Written instruction
Render the lines below as a numbered list, omitting any blank lines.

* BEGIN *

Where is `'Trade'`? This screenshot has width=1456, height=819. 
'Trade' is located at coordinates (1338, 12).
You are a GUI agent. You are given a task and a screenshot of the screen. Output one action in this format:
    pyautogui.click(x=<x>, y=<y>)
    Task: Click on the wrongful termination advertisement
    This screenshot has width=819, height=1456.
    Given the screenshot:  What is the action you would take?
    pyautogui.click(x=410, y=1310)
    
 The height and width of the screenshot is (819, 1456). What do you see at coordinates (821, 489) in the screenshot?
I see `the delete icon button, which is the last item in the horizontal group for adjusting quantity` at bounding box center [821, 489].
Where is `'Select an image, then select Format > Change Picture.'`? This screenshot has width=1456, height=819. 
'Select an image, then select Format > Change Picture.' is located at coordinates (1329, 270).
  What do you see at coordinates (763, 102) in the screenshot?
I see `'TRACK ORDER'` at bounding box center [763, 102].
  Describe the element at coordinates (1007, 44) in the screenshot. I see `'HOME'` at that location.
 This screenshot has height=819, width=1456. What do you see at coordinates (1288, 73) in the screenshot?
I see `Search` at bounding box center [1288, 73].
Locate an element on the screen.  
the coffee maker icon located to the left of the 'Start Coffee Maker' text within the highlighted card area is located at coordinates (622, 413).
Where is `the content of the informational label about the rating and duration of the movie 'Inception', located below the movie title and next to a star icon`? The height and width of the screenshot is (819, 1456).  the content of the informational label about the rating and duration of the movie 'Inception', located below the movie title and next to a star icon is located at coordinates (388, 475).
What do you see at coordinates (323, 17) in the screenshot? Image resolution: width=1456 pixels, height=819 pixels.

* END *

Final result
1. Where is `'Trade'`? This screenshot has width=1456, height=819. 
2. 'Trade' is located at coordinates (1338, 12).
3. You are a GUI agent. You are given a task and a screenshot of the screen. Output one action in this format:
4.     pyautogui.click(x=<x>, y=<y>)
5.     Task: Click on the wrongful termination advertisement
6.     This screenshot has width=819, height=1456.
7.     Given the screenshot:  What is the action you would take?
8.     pyautogui.click(x=410, y=1310)
9.  The height and width of the screenshot is (819, 1456). What do you see at coordinates (821, 489) in the screenshot?
10. I see `the delete icon button, which is the last item in the horizontal group for adjusting quantity` at bounding box center [821, 489].
11. Where is `'Select an image, then select Format > Change Picture.'`? This screenshot has width=1456, height=819. 
12. 'Select an image, then select Format > Change Picture.' is located at coordinates (1329, 270).
13.   What do you see at coordinates (763, 102) in the screenshot?
14. I see `'TRACK ORDER'` at bounding box center [763, 102].
15.   Describe the element at coordinates (1007, 44) in the screenshot. I see `'HOME'` at that location.
16.  This screenshot has height=819, width=1456. What do you see at coordinates (1288, 73) in the screenshot?
17. I see `Search` at bounding box center [1288, 73].
18. Locate an element on the screen.  
19. the coffee maker icon located to the left of the 'Start Coffee Maker' text within the highlighted card area is located at coordinates (622, 413).
20. Where is `the content of the informational label about the rating and duration of the movie 'Inception', located below the movie title and next to a star icon`? The height and width of the screenshot is (819, 1456).  the content of the informational label about the rating and duration of the movie 'Inception', located below the movie title and next to a star icon is located at coordinates (388, 475).
21. What do you see at coordinates (323, 17) in the screenshot? Image resolution: width=1456 pixels, height=819 pixels.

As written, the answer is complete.